Mediodía en Soria, el sol bate los campos de trigo candeal y el viento levanta una marejada de espigas deseosas de entregar su fruto. Sensuales y aterciopeladas, las espigas ladean la cabeza buscando la complejidad de sus compañeras para crear la ilusión de las olas que llegan a la orilla de su falda.
Ella pisa firme la tierra fértil que la vio nacer, acreditada por esa misma cualidad creadora de vida. Desde pequeña había corrido entre los trigales, y ahora, de mayor, ya no teme ni a los tigres, ni a su tristeza. En aquel retazo de la vieja Castilla se sentía fuerte, protegida por un cielo azul vitalidad que gustaba vestirse con jirones de blanco algodón delicadamente dispuestos sobre el plano del horizonte celestial.

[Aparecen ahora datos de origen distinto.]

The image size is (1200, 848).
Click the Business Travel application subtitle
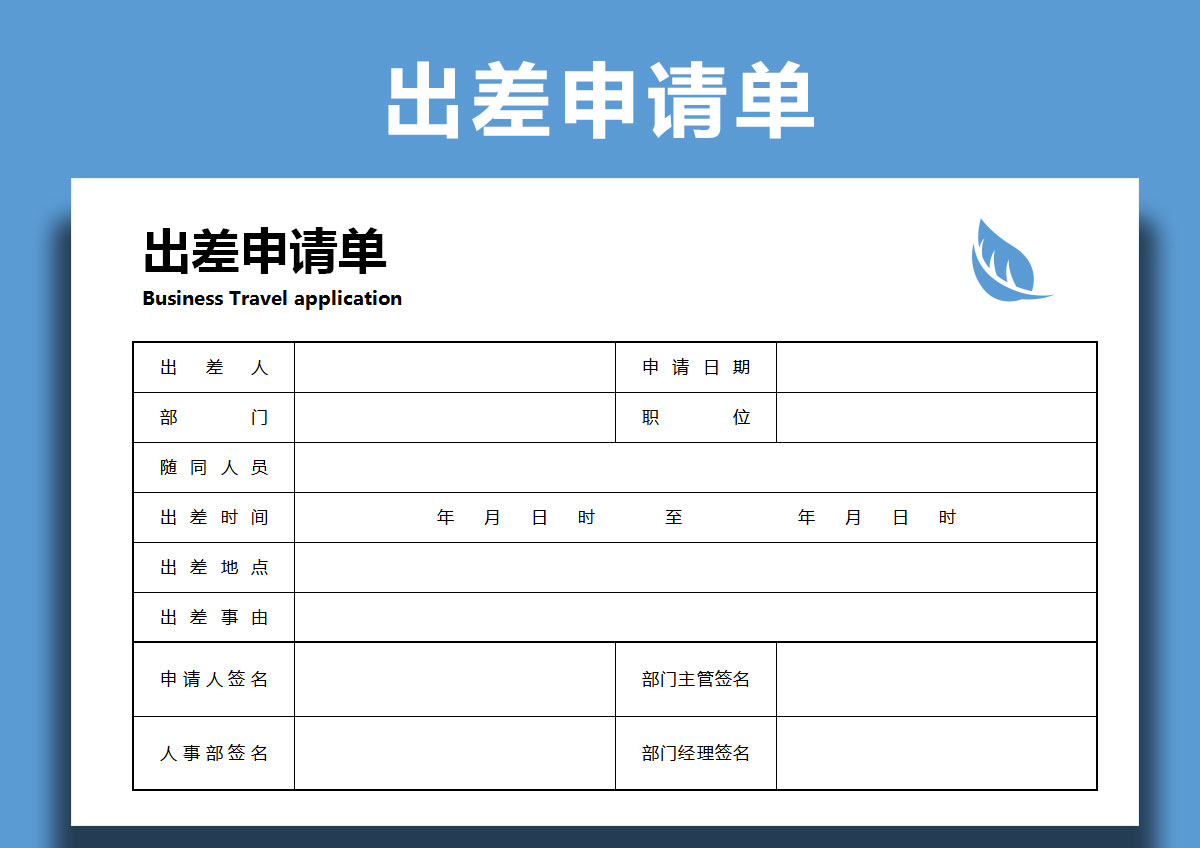272,298
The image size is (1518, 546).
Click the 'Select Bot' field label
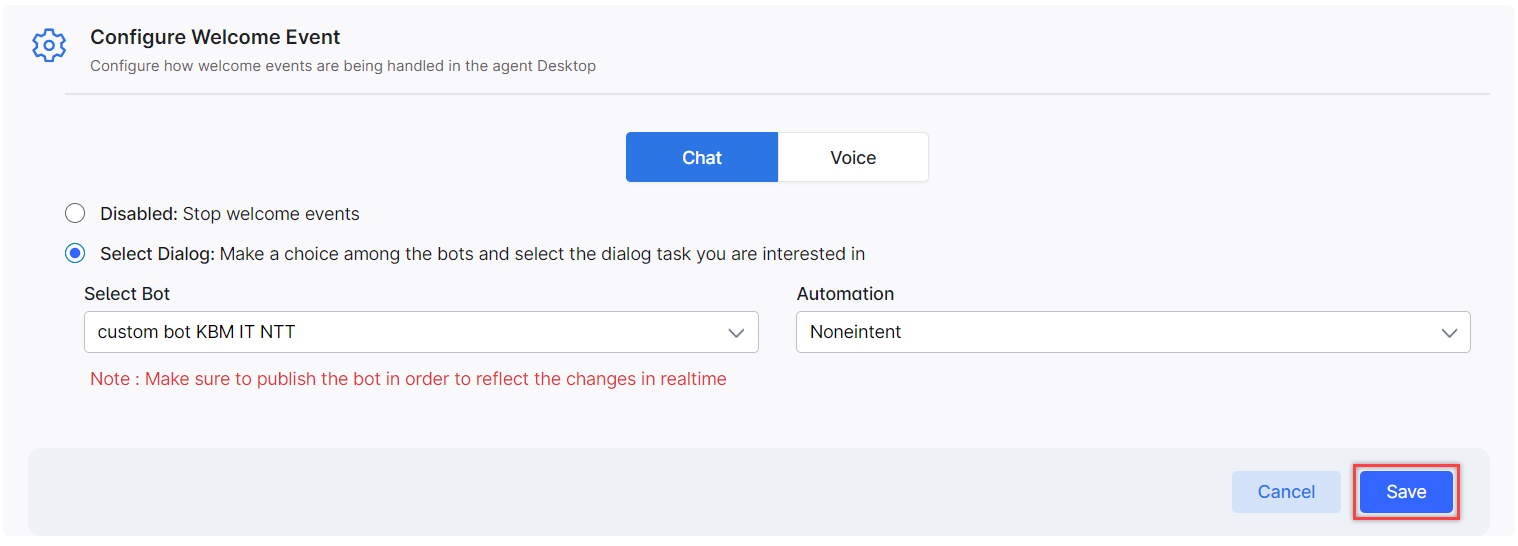[x=127, y=294]
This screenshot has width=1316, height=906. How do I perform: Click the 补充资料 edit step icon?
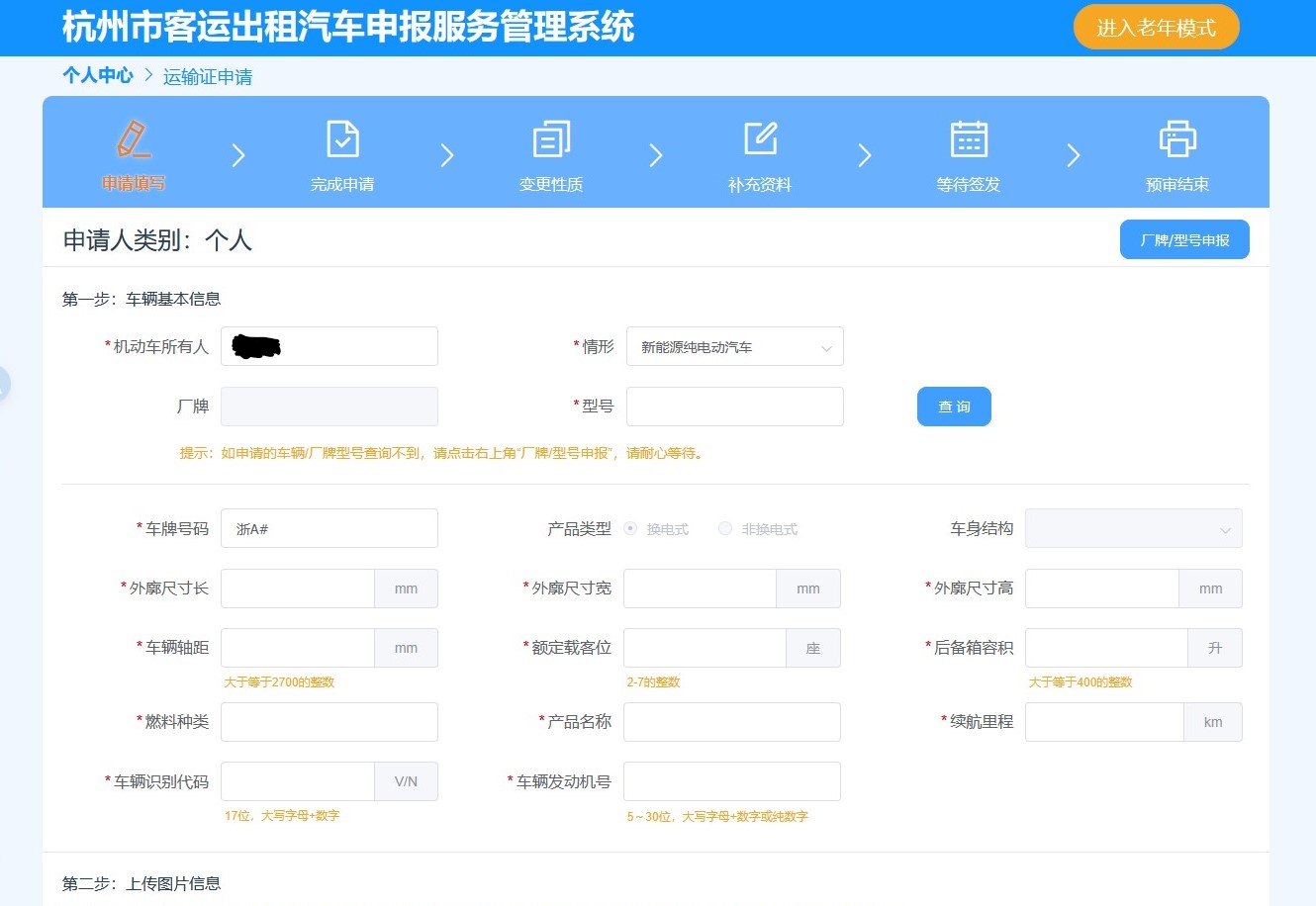(760, 139)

Sin embargo, sabía que era la última vez que pisaba aquellos campos. Intentó retener el perfume del verano, ese ensamblaje floral y maduro que inspiraba candidez, el zumbir de la cigarra, la abeja y el tábano, las idílicas visiones de las doradas colinas ondulantes, las mullidas e improvisadas camas de paja recién segada, el sabor de los higos de aquella higuera que su abuelo dejó crecer en la linde.
Con esta oración silenciosa y meditativa, se despidió de sus amadas raíces y echó a volar fuera del nido, a sabiendas de que un día volvería para dejarse atrapar de nuevo por la experiencia sensorial de los campos de Castilla.